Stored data

------------------------------------------------

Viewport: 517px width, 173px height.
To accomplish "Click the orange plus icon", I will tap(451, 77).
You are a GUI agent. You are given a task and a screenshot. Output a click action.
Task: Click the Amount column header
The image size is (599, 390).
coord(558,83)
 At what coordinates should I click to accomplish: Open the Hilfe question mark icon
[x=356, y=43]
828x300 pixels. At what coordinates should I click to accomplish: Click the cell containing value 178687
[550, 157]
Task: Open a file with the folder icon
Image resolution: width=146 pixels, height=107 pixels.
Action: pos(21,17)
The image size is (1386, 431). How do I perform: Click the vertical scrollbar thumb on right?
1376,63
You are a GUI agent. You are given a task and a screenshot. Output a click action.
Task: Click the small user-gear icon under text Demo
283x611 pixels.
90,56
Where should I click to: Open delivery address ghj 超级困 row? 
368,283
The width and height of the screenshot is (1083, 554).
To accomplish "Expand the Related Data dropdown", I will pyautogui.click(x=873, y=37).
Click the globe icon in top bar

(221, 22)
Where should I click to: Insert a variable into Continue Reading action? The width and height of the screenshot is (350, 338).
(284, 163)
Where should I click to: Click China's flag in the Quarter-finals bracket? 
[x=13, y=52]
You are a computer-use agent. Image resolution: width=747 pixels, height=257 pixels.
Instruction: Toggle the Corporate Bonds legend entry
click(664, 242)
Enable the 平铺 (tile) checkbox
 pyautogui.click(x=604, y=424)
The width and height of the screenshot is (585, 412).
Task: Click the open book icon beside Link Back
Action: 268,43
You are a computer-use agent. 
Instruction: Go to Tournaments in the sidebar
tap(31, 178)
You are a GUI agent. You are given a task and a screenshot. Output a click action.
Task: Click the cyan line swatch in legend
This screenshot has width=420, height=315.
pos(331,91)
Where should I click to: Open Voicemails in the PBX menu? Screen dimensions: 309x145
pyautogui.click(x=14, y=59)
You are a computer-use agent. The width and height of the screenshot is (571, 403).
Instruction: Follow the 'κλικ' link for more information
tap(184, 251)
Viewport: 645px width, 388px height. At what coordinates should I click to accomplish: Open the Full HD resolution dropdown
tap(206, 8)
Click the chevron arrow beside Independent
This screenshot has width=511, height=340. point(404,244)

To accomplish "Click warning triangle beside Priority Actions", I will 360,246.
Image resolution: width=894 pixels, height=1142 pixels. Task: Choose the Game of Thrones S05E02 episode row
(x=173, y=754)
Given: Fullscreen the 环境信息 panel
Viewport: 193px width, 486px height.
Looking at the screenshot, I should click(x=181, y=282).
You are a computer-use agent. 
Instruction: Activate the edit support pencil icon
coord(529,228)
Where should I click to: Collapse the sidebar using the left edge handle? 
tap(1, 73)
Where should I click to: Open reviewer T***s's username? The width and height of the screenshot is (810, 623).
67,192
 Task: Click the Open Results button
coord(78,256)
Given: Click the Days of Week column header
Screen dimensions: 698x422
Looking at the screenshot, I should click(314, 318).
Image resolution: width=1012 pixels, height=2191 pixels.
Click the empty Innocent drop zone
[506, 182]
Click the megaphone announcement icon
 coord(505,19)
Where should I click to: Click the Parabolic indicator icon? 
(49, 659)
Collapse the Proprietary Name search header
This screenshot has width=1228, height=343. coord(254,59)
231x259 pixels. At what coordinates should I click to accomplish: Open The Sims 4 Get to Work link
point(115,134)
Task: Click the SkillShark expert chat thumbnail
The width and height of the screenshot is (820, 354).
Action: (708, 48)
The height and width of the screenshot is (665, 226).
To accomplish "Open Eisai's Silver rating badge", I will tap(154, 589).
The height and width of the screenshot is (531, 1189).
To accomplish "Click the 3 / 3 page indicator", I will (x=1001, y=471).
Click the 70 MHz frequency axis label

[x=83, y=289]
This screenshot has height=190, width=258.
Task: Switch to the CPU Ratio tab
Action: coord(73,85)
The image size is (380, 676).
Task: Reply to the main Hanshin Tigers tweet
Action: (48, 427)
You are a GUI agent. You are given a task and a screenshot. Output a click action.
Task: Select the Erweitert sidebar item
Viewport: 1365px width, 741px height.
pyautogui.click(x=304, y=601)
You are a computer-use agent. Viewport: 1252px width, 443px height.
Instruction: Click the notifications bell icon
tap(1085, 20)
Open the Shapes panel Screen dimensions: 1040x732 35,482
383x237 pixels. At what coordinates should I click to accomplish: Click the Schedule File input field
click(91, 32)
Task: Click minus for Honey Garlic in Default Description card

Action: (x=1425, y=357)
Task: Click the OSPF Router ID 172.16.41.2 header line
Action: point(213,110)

------------------------------------------------

Search the records for the word "computer" and copy every line where it occurs.

You are a computer-use agent. Image resolution: width=747 pixels, height=257 pixels.
You are a computer-use agent. 
You are a computer-use agent. The width and height of the screenshot is (571, 403).
You are a computer-use agent. 
You are a computer-use agent. Viewport: 1252px width, 443px height.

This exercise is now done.